• Your objective: Output the data once more, exactly as given.

• Record set:
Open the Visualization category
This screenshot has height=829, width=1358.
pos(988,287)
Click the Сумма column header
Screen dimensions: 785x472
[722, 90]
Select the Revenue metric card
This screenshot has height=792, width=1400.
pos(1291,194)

• Response for this exercise:
Open the Visualization category
This screenshot has height=829, width=1358.
pos(988,287)
Click the Сумма column header
Screen dimensions: 785x472
[722, 90]
Select the Revenue metric card
This screenshot has height=792, width=1400.
pos(1291,194)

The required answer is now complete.